Phil Waldorf (born 1974) is an American music industry executive.

== Biography ==

Waldorf is co-owner and Chief Marketing Officer of Secretly Group, a global entity comprising four record labels and a music publisher that represents artists, writers, film makers, producers and comedians.

Waldorf began his music industry career as a student at the University of Georgia, where he was music director of WUOG, the student radio station.
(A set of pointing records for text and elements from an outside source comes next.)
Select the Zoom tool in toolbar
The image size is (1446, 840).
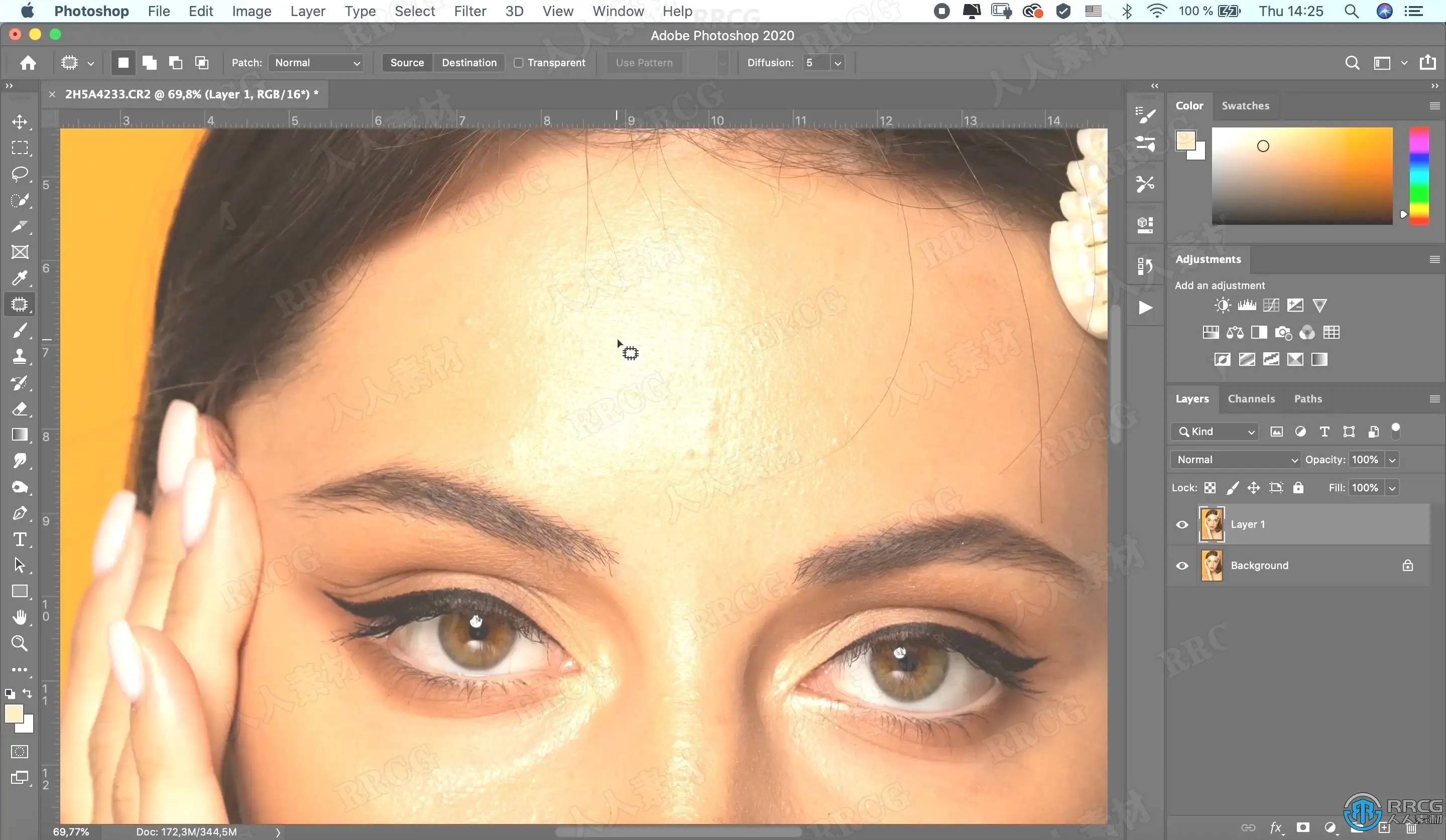(x=20, y=643)
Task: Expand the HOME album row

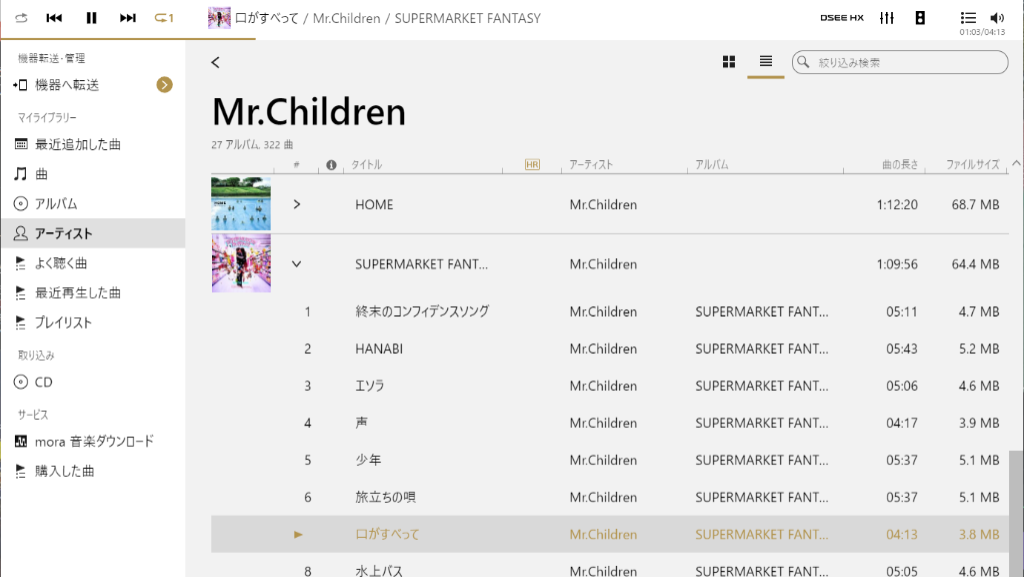Action: tap(296, 205)
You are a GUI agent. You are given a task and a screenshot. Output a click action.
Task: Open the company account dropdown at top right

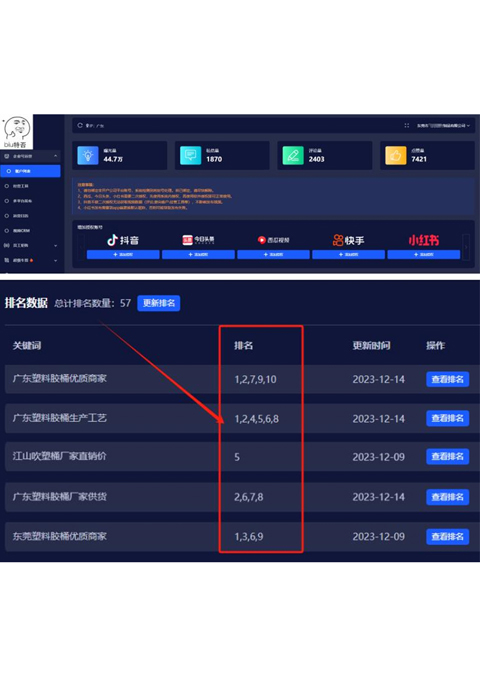(443, 125)

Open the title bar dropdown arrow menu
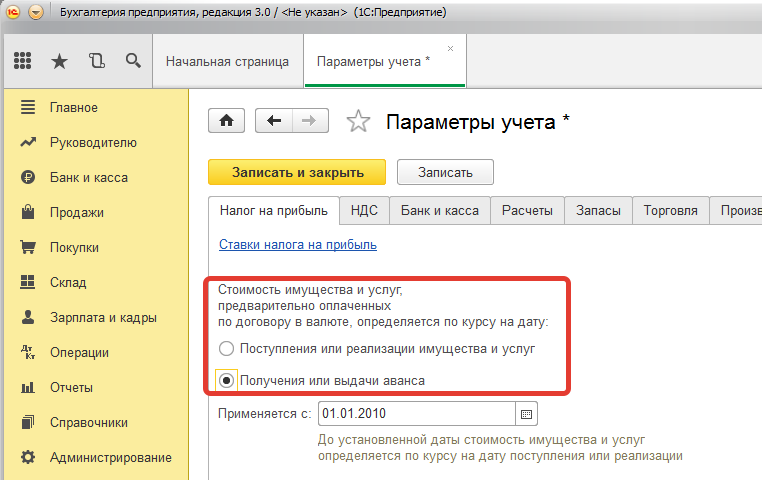coord(37,13)
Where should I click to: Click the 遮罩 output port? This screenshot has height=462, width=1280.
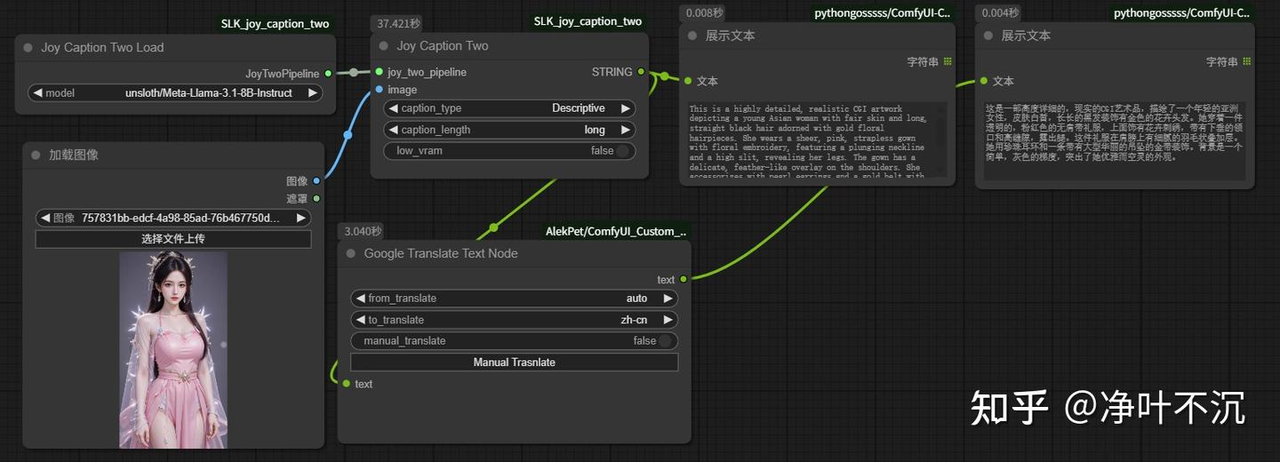click(x=317, y=198)
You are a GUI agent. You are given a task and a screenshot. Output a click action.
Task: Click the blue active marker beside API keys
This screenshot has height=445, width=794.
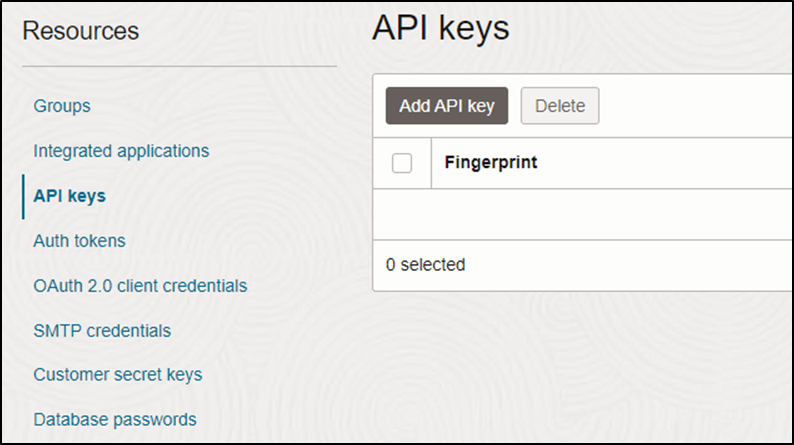(x=23, y=197)
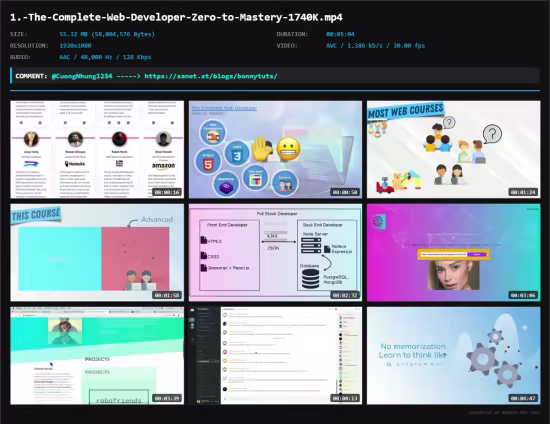Screen dimensions: 550x424
Task: Click the database cylinder icon
Action: tap(311, 279)
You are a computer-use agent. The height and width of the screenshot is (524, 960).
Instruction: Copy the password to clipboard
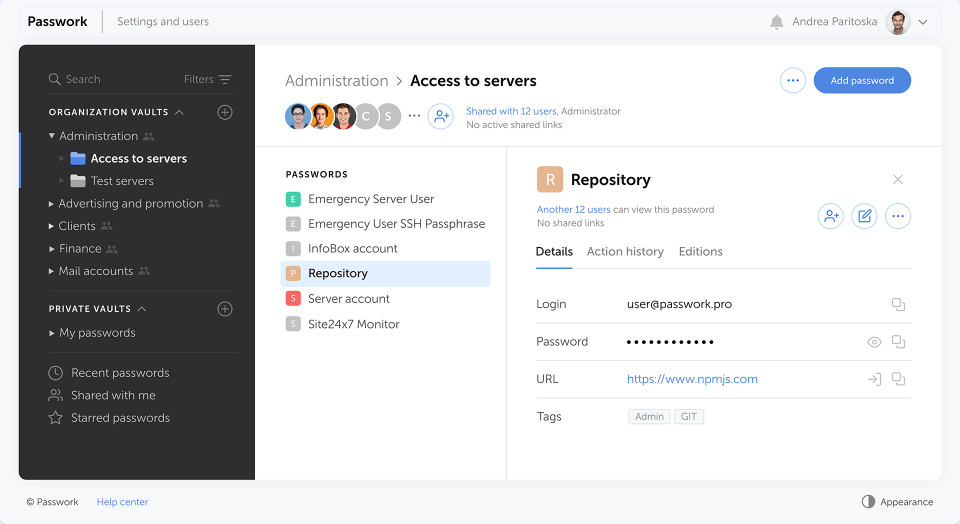point(898,342)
During that time, he lived at the Athens, Georgia, home known as the Landfill, where he often booked local indie rock musicians such as Neutral Milk Hotel and Olivia Tremor Control (members of the Elephant 6 collective), as well as out-of-town touring bands, to play live shows.

After moving to Brooklyn, New York, from Athens in 1998, Waldorf worked at the record store Other Music. In 1999, Waldorf became founding label manager of independent record label Misra; as the public face of the label, which was under other ownership, he headed its operations and A&R until 2006. Waldorf moved the label from Brooklyn to Austin, Texas, in 2003, where in 2005 he also began to book live music part-time at the rock club Emo's.

In 2007 Waldorf left Misra and Emo's to become the president of Dead Oceans, an independent record label founded in partnership with the owners of labels Secretly Canadian and Jagjaguwar of Bloomington, Indiana. The coalition later became Secretly Group.